Go ★ 5.8k updated 1d ago

HCL is the HashiCorp configuration language.

HCL is a configuration language created by HashiCorp, the company behind tools like Terraform and Vault. Its purpose is to give developers a clean, readable way to write configuration files for their tools, sitting somewhere between the simplicity of JSON or YAML and the full power of a programming language.

The language has two forms that represent the same underlying data. The native syntax is designed to be written and read by people: it uses blocks, labels, and key-value pairs in a way that is more concise and expressive than JSON. The JSON form is designed for machine-generated configuration, and the two can be mixed freely since they map to the same internal structure. That means a tool can accept both hand-written HCL files and machine-generated JSON files and process them identically.

HCL supports expressions inside configuration values, not just static strings or numbers. You can do arithmetic, use string interpolation to embed variable values, and call functions defined by the application. This lets configuration files express conditional or computed settings without becoming full programs.
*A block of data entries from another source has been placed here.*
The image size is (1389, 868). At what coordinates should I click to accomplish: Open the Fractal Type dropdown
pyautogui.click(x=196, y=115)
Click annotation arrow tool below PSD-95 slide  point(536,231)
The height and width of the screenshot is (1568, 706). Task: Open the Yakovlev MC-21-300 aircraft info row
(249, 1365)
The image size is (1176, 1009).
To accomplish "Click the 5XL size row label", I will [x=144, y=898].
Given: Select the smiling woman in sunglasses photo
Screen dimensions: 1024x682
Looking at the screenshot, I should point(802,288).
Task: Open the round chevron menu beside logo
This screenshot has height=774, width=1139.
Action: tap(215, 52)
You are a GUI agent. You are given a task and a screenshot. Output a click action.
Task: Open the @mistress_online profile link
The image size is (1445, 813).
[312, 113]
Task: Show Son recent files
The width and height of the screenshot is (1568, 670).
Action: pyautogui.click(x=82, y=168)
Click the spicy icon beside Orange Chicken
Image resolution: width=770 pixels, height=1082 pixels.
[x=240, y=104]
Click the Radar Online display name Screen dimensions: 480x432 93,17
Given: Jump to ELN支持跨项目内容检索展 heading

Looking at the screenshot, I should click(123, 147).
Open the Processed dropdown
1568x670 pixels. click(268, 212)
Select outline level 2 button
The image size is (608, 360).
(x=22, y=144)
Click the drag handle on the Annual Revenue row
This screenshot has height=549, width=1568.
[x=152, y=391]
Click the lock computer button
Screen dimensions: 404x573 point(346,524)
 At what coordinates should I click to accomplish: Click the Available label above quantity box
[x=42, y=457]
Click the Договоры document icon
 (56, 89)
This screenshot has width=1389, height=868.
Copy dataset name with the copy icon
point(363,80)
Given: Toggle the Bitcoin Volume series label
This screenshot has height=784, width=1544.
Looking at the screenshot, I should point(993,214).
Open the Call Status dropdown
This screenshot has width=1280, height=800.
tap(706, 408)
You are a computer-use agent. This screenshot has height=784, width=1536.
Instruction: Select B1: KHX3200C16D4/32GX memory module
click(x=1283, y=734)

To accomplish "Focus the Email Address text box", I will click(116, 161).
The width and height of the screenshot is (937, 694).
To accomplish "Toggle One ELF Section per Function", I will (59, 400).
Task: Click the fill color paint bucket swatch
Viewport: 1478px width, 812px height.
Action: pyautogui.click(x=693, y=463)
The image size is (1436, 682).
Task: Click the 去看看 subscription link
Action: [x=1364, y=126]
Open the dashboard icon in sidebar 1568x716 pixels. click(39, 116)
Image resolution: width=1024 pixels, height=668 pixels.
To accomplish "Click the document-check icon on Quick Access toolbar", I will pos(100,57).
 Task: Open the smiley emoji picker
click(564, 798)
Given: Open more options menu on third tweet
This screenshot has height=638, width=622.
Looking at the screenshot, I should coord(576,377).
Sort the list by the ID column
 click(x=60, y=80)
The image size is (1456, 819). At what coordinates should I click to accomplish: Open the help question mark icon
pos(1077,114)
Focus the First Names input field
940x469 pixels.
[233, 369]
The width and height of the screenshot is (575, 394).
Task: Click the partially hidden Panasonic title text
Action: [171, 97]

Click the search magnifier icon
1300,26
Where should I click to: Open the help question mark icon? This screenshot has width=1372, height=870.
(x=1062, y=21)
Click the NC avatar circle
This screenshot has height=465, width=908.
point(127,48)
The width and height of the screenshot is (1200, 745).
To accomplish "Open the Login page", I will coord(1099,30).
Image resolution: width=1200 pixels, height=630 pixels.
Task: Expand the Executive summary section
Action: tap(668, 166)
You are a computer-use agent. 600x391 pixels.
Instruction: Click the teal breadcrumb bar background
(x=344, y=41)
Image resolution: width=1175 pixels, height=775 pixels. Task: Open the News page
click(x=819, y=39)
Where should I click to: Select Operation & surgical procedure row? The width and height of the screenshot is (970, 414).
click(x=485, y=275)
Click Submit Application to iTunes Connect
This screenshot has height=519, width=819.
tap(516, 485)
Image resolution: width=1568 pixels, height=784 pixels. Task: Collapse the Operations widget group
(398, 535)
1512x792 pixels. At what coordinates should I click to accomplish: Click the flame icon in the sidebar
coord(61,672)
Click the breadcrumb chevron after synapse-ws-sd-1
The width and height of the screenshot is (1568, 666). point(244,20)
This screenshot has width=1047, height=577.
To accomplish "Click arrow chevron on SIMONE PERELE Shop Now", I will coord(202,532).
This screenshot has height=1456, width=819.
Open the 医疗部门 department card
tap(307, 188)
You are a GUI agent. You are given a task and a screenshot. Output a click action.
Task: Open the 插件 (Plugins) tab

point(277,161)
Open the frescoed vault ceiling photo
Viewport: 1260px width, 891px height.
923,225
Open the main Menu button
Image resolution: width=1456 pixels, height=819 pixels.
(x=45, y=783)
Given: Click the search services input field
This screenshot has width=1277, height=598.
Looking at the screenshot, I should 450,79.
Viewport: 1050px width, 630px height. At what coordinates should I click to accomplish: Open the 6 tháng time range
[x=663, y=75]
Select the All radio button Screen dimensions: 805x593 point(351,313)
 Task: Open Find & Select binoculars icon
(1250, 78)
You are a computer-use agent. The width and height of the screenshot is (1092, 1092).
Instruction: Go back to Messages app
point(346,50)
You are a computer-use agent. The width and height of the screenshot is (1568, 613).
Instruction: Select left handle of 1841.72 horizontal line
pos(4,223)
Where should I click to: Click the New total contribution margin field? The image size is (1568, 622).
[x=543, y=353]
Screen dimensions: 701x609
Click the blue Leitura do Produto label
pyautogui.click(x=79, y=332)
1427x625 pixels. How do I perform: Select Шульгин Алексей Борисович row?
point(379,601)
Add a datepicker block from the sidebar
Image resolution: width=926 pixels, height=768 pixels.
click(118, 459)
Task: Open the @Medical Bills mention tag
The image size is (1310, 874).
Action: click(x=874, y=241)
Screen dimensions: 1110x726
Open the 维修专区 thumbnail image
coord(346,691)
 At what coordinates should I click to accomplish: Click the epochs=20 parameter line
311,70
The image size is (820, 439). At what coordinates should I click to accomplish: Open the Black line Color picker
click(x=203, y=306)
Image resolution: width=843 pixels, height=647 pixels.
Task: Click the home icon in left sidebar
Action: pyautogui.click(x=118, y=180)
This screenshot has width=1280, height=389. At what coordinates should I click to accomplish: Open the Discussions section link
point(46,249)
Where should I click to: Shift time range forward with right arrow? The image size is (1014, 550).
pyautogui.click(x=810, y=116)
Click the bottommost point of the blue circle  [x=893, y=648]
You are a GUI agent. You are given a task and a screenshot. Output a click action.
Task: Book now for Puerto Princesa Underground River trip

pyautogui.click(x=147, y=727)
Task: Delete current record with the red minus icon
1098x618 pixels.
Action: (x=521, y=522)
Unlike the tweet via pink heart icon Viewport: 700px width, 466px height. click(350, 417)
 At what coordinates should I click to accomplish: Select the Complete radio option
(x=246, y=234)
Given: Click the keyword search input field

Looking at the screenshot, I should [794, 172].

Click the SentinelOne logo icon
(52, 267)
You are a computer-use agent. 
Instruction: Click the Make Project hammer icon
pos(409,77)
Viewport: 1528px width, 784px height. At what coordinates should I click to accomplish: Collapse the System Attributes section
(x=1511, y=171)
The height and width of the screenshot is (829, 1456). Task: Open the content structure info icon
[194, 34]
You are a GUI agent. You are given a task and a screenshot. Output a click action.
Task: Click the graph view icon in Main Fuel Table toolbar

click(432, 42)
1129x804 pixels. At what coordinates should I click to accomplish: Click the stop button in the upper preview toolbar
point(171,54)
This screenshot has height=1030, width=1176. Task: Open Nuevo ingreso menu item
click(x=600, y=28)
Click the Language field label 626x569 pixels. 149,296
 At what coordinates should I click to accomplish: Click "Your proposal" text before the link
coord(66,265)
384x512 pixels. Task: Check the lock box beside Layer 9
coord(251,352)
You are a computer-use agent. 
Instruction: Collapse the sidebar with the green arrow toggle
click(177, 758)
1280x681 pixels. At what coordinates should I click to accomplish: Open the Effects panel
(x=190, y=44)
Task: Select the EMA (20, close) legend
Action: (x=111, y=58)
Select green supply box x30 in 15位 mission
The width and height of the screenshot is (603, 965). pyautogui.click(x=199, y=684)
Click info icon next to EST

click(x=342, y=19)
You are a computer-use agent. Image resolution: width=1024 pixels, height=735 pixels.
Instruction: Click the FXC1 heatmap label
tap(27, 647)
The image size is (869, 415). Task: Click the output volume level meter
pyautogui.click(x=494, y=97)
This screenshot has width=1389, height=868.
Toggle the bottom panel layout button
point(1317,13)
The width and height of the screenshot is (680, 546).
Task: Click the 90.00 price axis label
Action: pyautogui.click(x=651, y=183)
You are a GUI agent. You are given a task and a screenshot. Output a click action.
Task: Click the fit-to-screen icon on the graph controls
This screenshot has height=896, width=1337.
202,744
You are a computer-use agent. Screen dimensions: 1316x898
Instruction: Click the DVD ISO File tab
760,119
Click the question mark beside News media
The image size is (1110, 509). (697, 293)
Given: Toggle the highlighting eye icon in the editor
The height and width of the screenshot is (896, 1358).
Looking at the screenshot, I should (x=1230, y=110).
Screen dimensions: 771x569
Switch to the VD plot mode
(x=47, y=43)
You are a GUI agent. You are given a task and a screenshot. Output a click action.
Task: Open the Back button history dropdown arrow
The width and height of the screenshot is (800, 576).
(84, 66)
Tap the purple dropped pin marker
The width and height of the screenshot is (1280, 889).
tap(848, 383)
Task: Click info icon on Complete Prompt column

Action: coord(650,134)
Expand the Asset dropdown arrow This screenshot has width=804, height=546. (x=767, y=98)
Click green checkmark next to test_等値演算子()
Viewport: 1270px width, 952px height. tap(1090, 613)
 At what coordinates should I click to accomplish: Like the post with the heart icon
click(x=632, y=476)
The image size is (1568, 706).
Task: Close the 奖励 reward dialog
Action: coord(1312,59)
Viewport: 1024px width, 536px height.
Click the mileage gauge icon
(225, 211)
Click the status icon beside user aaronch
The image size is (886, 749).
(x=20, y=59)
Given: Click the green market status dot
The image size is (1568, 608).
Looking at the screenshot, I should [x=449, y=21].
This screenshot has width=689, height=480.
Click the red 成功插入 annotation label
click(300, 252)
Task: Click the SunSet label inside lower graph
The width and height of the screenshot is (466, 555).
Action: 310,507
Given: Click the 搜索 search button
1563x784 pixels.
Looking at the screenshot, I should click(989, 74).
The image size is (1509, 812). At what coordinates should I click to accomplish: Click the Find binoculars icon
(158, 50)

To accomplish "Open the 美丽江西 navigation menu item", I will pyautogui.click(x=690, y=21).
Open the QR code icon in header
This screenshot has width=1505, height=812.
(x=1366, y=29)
The application developer defines which variables and functions are available, so the scope of what configuration authors can do is controlled.

The library is intended for Go developers who want to build their own tools with a structured configuration format. Rather than designing a format from scratch or accepting raw JSON, they use HCL to get built-in parsing, validation, and error messages. The application declares what structure it expects, and HCL checks that the configuration file matches and returns the parsed values.

This is version 2, which has an incompatible API with version 1. HCL originated in HashiCorp's Terraform project and was later extracted into a standalone library. It is released as open source under the Mozilla Public License.